Merkler also pointed to the disconnect between the book market, which puts out solicits six months in advance, and the two-month cycle of comics catalogs. Still, a catalog creates hype, and if there were no catalog, customers who buy Batman every month wouldn’t stop. “I think it would affect the independent publishers,” she said, “and those are the publishers we want to help grow the market, because they have more opportunity.” Merkler and Powell did both note that many graphic novels are solicited six months in advance, and that the information is in the database even if it’s not in a specific catalog.
As to the future of comics retailing, Powell foresees greater diversity, with comic shops carrying a mix of current titles, back issues, toys, and other merchandise. While he acknowledged that not every retailer wants to do that, he pointed out that distributors can take different paths as well. “We have other distributors that are print only for the most part,” he said, “whether that’s periodicals and collections [or] just collections… Those are valid choices. We made the decision a long time ago that we were going to carry everything that we can carry that we and our retailers can sell profitably. The goal is to sort of be a one stop shop for those products.”
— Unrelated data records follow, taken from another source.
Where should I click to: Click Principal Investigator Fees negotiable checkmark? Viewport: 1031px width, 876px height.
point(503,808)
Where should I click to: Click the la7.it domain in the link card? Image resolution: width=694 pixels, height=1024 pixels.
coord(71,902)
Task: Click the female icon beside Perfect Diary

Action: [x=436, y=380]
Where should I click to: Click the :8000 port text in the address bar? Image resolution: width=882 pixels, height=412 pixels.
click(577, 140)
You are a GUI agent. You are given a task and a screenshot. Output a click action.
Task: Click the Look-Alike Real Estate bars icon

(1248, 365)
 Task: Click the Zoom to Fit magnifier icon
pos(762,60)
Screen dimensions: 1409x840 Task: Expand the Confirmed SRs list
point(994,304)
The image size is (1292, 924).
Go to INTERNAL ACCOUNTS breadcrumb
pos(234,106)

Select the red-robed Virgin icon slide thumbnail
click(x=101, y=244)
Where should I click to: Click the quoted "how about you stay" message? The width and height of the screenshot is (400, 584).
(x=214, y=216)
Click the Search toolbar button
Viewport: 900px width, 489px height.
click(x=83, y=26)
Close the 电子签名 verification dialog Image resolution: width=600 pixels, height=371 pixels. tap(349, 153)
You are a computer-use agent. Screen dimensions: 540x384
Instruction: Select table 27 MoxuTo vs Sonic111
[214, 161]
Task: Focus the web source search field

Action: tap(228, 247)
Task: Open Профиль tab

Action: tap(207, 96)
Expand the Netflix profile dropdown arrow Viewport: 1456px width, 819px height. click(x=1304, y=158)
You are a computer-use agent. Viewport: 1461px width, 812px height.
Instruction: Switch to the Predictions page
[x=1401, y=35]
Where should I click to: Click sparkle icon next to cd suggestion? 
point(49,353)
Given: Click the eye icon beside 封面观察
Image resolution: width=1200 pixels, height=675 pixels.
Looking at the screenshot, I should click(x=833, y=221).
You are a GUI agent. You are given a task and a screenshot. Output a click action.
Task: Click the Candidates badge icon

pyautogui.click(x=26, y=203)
Merkler favored more diversity, so that everyone who wants to run a comic shop can do it in their own way. “We love people who want community hubs,” she said. “We love people who want an online only store that can market to people who don’t have a store within an hour and a half radius. We encourage diversification of course. But sometimes if you’re really good at one thing, then stick with it.” In addition, she sees a strong future in getting comics into other types of stores that have a similar customer base, and in that case, comic shops could become a resource for other retailers.